- Rowshan Kuh
- Coordinates: 36°22′50″N 53°21′58″E﻿ / ﻿36.38056°N 53.36611°E
- Country: Iran
- Province: Mazandaran
- County: Sari
- Bakhsh: Chahardangeh
- Rural District: Garmab

Population (2016)
- • Total: 25
- Time zone: UTC+3:30 (IRST)

= Rowshan Kuh =

Rowshan Kuh (روشنكوه, also Romanized as Rowshan Kūh or Roshankouh) is a village in Garmab Rural District, Chahardangeh District, Sari County, Mazandaran Province, Iran. At the 2016 census, its population was 25, in 11 families. Down from 34 people in 2006.
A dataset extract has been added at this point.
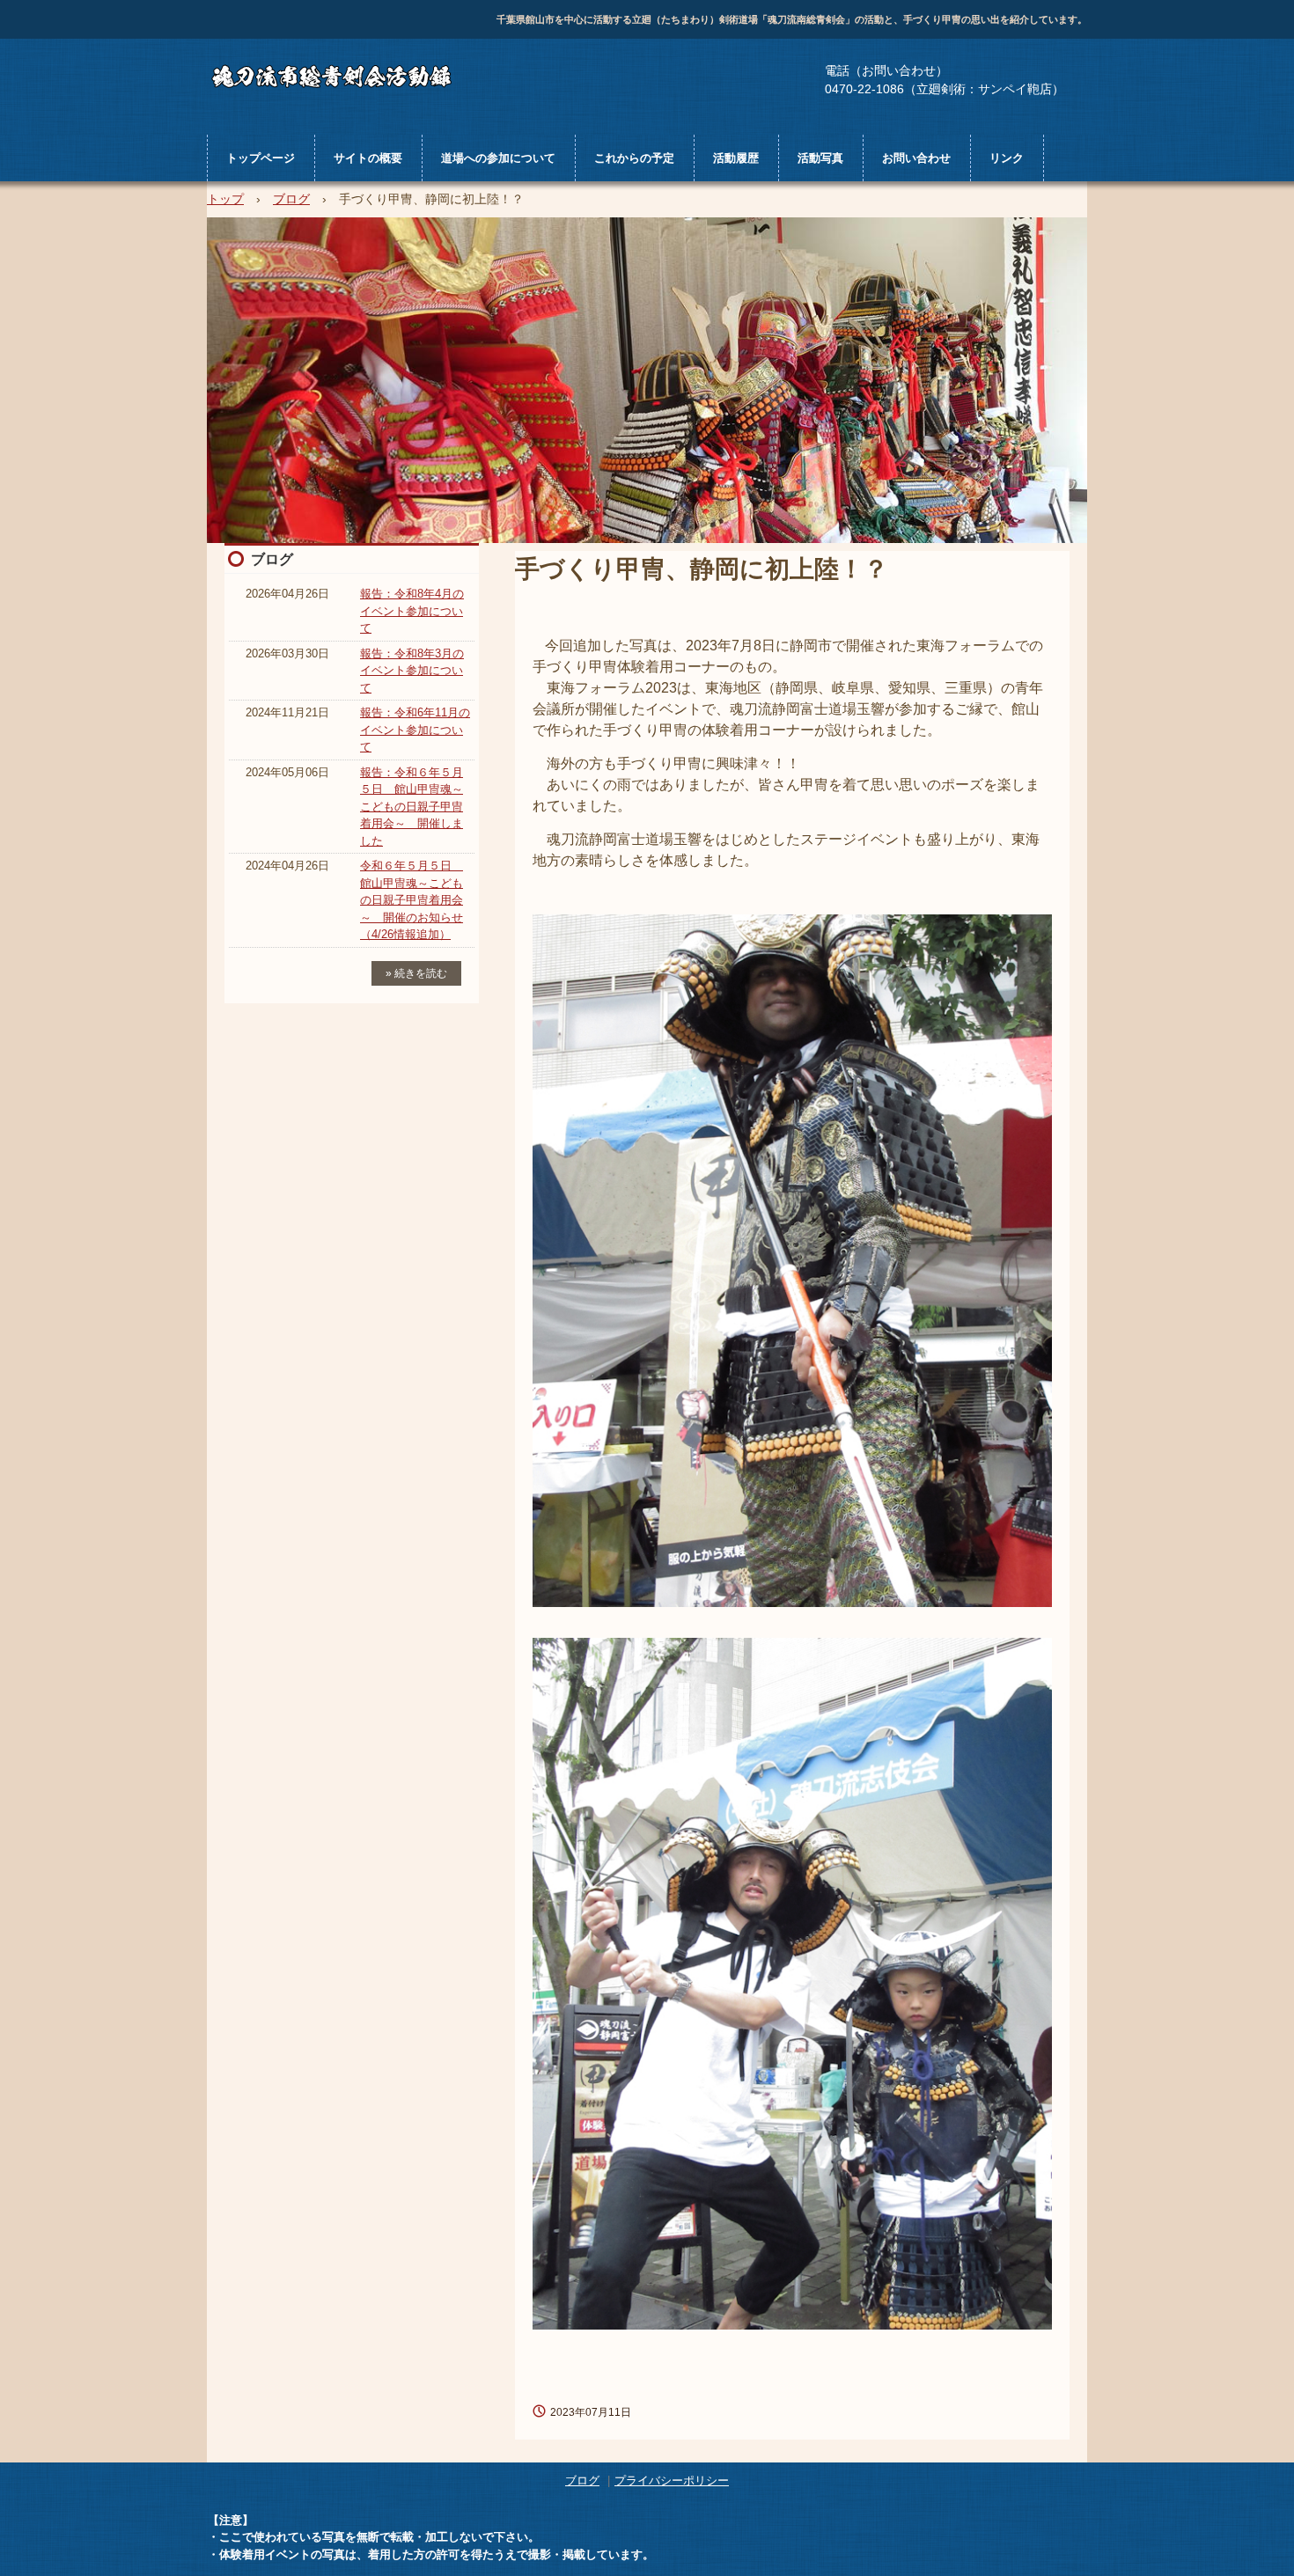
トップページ (260, 158)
Rowshan Kuh has a substantial Baháʼí Faith population. Since 2016, authorities have bulldozed and confiscated Baháʼí land on several occasions, on spurious grounds that development is encroaching on protected lands. For example, on 2 August 2022, 18 Baháʼí homes were demolished, and over 20 hectare were confiscated. Amnesty International has characterized this campaign as part of a widespread persecution of Baháʼís by the Iranian government, noting that at least 18 Baháʼí farmers have lost their livelihoods as of August 2022.